そこである仮説が浮かび上がる。矛盾を説明するためのピース。それを確かめないと先に進めない。理性がそう言っている。クリフォードは外出している。やるなら今しかない。
夜着から部屋着に着替え、自室を出てクリフォードの書斎に向かう。誰もいないことを確認し中に入り内側から扉に鍵をかけた。おそらくクリフォードならここに大事な書類をしまうだろう。書斎机の引き出しを漁り、その書類を見つけた。
「やっぱり‥」
それはトリシャが十八歳になったら相続する株式の明細だ。ダグラスがトリシャに残した遺産。トリシャが筆頭株主になる銘柄が多い。莫大な遺産。その中でクリフォードの所有する会社もあった。トリシャとクリフォードの持ち株を合わせれば過半数になる。だがトリシャがレイノルズと組めばクリフォードの持ち株を超える。そうなれば支配権がレイノルズに移る。
そこでダグラスの意図を初めて理解しトリシャは愕然とした。
遺言状公開の日にクリフォードはダグラスの封書を二通受け取っていた。あの手紙ともう一通は相続明細。ダグラスは株式を盾にトリシャとの婚姻をクリフォードに強いた。これは脅迫だ。

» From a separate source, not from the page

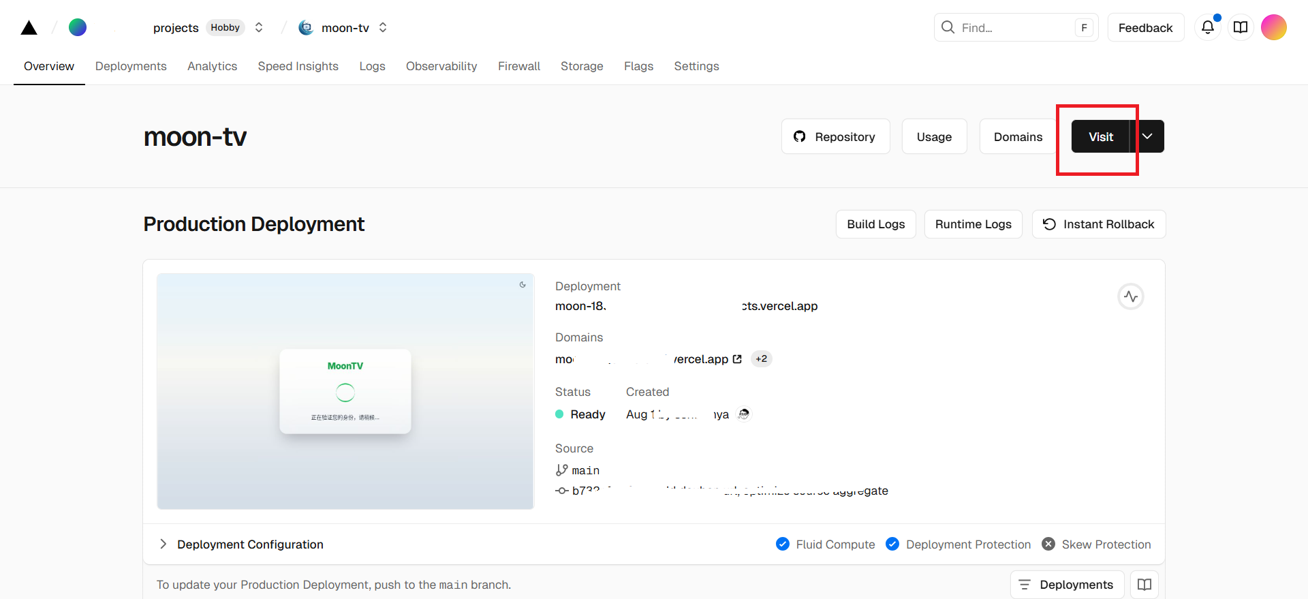The image size is (1308, 599).
Task: Click the Instant Rollback button
Action: click(x=1098, y=224)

「ダグラスさま‥なぜ‥ひどい、これではクリフォード様に選択の余地がないわ‥」
クリフォードを生かすも殺すもトリシャ次第。養子縁組は結婚しないクリフォードが出来うる唯一の防衛。トリシャを手元に置くために。レイノルズを嫌うのはトリシャがレイノルズに取り込まれないように。毎日トリシャにクリフォードの時間を与えるのはトリシャのご機嫌を取るため。
じゃあ夜も?
それはない。毎晩貪られ快楽に落とされているがひどいことはされていない。たまに意地悪程度はあるが優しいクリフォードに限ってそんなはずはない。だが体の震えが止まらない。
アーサーが来た日の夜がひどくなるのは?
レイノルズに近づくなと言われていたのにトリシャが守らなかったから?トリシャをレイノルズではなくクリフォードのもとに繋ぎ止めるためだけが目的だから?だから避妊している?
じゃあ縁談は?
もうトリシャの心はクリフォードのものだ。クリフォードの支配下に入った。トリシャが裏切ることもない。目的は達せられた。だからレイノルズでなければ手放してもいいと?
それともジェシカとよりを戻せたのだろうか。ジェシカが手に入ればトリシャはもういらないのだろうか。
「全然気がつかなかった‥‥馬鹿だわ‥私‥」
好きにしていい。
クリフォードのその言葉が突き刺さった。